Re: Removing more vacuumlazy.c special cases, relfrozenxid optimizations - Mailing list pgsql-hackers

From Peter Geoghegan
Subject Re: Removing more vacuumlazy.c special cases, relfrozenxid optimizations
Date
Msg-id CAH2-Wzk0C1O-MKkOrj4YAfsGRru2=cA2VQpqM-9R1HNuG3nFaQ@mail.gmail.com
Whole thread Raw
In response to Re: Removing more vacuumlazy.c special cases, relfrozenxid optimizations  (Peter Geoghegan <pg@bowt.ie>)
Responses Re: Removing more vacuumlazy.c special cases, relfrozenxid optimizations
List pgsql-hackers
On Sun, Mar 13, 2022 at 9:05 PM Peter Geoghegan <pg@bowt.ie> wrote:
> Attached is v10. While this does still include the freezing patch,
> it's not in scope for Postgres 15. As I've said, I still think that it
> makes sense to maintain the patch series with the freezing stuff,
> since it's structurally related.

Attached is v11. Changes:

* No longer includes the patch that adds page-level freezing. It was
making it harder to assess code coverage for the patches that I'm
targeting Postgres 15 with. And so including it with each new revision
no longer seems useful. I'll pick it up for Postgres 16.

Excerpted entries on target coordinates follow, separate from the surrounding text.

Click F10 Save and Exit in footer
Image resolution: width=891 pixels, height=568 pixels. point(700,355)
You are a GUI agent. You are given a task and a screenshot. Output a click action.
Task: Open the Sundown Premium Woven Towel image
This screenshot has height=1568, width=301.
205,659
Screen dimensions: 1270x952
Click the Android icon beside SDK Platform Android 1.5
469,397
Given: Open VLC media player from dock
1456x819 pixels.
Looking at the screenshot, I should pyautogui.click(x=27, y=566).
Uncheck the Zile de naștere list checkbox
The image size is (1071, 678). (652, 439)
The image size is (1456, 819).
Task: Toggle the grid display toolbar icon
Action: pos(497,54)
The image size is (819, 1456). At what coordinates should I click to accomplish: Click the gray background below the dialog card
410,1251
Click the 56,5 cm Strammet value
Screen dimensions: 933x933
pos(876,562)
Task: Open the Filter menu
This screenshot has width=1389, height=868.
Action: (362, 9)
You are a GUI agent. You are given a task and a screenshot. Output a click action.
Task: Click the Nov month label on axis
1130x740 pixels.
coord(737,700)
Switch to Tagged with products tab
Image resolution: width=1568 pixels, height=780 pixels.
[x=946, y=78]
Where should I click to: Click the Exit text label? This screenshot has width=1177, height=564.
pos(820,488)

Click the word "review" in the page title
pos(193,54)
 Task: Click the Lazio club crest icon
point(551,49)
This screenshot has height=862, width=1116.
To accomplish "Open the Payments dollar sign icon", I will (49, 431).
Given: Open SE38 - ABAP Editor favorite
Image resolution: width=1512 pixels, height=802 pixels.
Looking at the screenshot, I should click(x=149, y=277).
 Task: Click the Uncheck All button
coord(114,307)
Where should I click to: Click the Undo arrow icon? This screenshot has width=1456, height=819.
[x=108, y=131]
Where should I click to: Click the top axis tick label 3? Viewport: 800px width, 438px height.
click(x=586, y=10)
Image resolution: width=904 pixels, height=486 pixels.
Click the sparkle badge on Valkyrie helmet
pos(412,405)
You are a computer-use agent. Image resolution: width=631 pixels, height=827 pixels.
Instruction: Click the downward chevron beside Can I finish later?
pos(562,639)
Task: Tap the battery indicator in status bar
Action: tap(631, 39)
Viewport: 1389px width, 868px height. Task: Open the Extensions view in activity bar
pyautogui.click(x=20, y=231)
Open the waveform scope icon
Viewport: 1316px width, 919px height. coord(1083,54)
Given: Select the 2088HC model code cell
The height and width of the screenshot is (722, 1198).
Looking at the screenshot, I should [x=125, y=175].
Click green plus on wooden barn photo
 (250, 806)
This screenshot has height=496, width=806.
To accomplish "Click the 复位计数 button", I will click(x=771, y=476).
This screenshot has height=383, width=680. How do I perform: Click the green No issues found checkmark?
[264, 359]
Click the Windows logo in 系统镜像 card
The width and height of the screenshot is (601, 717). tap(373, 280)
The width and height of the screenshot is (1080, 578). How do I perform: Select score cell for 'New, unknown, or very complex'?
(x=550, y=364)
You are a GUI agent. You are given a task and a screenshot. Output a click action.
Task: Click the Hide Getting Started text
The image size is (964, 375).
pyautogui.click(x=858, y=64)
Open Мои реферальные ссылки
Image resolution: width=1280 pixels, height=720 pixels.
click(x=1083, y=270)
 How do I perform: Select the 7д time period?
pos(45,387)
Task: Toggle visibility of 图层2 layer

* Extensive isolation tests added to v11-0001-*, exercising a lot of
hard-to-hit code paths that are reached when VACUUM is unable to
immediately acquire a cleanup lock on some heap page. In particular,
we now have test coverage for the code in heapam.c that handles
tracking the oldest extant XID and MXID in the presence of MultiXacts
(on a no-cleanup-lock heap page).

* v11-0002-* (which is the patch that avoids missing out on advancing
relfrozenxid in non-aggressive VACUUMs due to a race condition on
HEAD) now moves even more of the logic for deciding how VACUUM will
skip using the visibility map into its own helper routine. Now
lazy_scan_heap just does what the state returned by the helper routine
tells it about the current skippable range -- it doesn't make any
decisions itself anymore. This is far simpler than what we do
currently, on HEAD.

There are no behavioral changes here, but this approach could be
pushed further to improve performance. We could easily determine
*every* page that we're going to scan (not skip) up-front in even the
largest tables, very early, before we've even scanned one page. This
could enable things like I/O prefetching, or capping the size of the
dead_items array based on our final scanned_pages (not on rel_pages).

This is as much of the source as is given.